▶ [Task prompt]: Only the lines from the one that contains "Task: Click red" through the last line of the records should appear, each printed exactly as it is.

▶ [Records from a collection]:
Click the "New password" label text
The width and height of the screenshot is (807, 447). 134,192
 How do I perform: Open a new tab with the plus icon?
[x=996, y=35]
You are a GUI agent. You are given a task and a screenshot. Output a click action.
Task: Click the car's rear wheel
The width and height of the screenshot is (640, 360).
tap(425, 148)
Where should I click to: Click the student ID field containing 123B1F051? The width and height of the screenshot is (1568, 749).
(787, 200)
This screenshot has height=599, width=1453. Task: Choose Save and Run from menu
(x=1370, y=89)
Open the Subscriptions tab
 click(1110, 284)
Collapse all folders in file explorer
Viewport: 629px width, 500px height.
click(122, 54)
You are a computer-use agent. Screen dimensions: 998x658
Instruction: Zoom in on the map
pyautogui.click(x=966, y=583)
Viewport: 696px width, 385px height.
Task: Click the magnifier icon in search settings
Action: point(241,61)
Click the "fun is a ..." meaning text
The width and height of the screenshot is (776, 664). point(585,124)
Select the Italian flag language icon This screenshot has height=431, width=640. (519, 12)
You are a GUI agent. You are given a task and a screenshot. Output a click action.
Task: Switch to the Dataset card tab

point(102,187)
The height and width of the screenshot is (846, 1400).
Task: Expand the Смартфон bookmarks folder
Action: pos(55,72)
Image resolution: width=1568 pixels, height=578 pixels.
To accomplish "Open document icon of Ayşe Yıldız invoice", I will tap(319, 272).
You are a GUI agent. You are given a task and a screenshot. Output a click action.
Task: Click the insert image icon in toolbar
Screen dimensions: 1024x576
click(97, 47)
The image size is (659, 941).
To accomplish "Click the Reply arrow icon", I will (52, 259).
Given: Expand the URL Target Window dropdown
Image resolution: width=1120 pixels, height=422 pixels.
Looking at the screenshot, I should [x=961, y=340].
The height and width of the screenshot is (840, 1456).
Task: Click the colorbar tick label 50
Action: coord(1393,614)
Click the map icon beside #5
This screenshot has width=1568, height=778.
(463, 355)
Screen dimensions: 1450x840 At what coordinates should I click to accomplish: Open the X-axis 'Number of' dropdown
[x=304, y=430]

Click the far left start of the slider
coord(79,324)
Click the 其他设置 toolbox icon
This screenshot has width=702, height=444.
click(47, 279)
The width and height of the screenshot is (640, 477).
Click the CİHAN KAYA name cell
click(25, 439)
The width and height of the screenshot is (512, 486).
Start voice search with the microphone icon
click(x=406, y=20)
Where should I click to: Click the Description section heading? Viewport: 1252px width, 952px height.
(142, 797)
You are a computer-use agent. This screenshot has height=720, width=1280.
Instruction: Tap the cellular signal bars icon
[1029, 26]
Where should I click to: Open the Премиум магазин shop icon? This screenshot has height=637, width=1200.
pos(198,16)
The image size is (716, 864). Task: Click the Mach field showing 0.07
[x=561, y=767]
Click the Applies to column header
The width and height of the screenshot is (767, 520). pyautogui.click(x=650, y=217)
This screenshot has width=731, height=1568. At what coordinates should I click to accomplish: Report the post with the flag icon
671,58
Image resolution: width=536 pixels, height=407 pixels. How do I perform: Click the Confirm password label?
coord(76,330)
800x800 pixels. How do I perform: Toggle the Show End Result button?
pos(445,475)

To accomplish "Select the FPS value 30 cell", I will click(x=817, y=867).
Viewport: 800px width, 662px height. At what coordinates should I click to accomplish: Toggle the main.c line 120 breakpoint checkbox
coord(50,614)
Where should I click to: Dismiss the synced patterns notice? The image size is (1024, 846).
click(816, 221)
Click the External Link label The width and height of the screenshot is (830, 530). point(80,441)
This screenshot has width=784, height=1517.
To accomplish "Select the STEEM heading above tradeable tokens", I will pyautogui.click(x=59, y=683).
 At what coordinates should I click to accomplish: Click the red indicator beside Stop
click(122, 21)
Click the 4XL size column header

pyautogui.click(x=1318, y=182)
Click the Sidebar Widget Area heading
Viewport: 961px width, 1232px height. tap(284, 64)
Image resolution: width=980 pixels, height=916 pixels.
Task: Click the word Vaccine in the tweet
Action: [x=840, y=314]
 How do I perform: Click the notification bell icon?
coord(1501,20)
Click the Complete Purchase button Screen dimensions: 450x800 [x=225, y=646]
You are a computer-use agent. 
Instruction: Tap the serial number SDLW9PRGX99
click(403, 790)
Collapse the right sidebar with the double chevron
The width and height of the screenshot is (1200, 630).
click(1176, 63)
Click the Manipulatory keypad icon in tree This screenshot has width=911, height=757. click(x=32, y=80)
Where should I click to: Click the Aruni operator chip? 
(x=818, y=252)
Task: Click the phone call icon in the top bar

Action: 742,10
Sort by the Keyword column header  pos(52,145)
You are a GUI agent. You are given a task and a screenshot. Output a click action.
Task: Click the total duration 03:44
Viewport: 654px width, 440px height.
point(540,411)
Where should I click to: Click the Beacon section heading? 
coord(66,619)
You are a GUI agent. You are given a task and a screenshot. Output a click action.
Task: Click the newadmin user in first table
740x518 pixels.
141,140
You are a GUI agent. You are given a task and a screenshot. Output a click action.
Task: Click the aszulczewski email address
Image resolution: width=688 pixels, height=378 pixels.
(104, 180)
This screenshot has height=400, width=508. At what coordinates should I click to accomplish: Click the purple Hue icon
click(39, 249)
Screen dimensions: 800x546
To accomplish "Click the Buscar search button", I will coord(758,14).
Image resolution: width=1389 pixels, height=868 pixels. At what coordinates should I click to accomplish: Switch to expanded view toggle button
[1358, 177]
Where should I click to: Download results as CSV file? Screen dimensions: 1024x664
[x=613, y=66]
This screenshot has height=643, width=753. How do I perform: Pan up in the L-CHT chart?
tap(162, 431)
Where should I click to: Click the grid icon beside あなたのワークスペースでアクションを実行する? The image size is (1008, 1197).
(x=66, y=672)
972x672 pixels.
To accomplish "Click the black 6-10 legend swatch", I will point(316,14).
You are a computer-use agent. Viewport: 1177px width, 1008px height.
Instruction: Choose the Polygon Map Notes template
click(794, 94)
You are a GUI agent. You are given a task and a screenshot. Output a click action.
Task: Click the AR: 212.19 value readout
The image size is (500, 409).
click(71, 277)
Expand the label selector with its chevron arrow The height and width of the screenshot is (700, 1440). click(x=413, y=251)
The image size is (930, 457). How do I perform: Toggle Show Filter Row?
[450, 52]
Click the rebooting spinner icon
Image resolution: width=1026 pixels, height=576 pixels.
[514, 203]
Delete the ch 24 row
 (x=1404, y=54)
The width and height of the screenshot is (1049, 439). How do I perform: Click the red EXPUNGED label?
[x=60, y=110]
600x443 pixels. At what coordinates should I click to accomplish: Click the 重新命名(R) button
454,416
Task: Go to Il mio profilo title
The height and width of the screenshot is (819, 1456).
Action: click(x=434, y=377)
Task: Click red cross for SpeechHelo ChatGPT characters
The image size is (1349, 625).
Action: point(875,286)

▶ [Response]:
Task: Click red cross for SpeechHelo ChatGPT characters
The image size is (1349, 625).
Action: point(875,286)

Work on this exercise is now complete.